Friday, August 12, 2011

A year

For exactly a year, another bad news was given to me.
A bad news that is going or might be the turning point of my life.
It all started exactly a year ago, a day after my birthday, the first day of ramadhan.
There is no need for me to scratch over the details bcse for what is worth, everything is gone now.

I am clueless as i can be,
I dont know how and why does this gives such an impact to me.
After all that he has put me through, i dont know why i still think that he is the best.
And all the pain i've suffered and still suffering is worth to bare with.
Is this what we call love?

Is it love? Or is it just plain stupidity and blindness?
Is it karma bcse i've once told a friend i never believe in true love or a love that hurts.
Bcse i believe what im going through is a love that hurts, and when the pain is even more, nothing less than a love there is.
Should i fight it? Or should i let it be?

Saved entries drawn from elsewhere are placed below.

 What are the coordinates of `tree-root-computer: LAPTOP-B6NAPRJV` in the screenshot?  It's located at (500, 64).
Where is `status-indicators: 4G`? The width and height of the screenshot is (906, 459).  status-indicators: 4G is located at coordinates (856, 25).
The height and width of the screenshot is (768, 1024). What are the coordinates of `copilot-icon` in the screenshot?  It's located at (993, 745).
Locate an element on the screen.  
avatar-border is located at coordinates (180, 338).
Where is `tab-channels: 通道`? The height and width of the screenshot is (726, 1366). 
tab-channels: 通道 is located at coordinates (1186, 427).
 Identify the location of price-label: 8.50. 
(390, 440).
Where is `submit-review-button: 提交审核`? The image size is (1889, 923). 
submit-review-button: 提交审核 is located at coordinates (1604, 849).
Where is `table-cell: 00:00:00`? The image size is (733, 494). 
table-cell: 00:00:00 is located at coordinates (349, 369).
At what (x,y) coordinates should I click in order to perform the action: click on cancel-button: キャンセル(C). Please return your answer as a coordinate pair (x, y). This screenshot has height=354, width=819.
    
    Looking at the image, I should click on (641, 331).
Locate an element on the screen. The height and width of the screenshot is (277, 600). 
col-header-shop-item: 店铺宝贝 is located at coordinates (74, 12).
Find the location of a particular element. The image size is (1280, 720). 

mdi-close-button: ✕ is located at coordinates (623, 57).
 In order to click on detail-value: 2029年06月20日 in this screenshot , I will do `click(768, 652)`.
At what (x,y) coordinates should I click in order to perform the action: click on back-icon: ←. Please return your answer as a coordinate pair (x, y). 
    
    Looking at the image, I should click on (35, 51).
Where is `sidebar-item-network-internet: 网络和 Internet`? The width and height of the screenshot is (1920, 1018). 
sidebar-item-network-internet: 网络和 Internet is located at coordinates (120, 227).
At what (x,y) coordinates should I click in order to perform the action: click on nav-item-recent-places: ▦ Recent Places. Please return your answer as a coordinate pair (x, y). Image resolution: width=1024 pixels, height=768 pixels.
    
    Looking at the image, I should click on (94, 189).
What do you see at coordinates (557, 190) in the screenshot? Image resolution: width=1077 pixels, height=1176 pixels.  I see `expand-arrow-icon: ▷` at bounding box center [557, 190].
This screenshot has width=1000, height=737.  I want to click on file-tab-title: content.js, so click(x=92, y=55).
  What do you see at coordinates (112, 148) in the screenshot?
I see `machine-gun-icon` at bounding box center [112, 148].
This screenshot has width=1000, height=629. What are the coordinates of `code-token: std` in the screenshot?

It is stupid enough to fight for a losing battle,
Bcse you know you will get hurt and in the end feel miserable at best,
But what's wrong with standing to what you believe?
What's wrong with trying your very best to secure the hope you have for your future?

Yes fate is in God's hands but then again he too told us that we still need to work hard on it.
Bcse in the end, a battle that we have lost will only make us a better and much stronger person.
A battle that will tear us apart will teach us to mend ourselves.
Nobody is perfect.
So love is never pefect.
But love is more than just merely madness when it comes to you.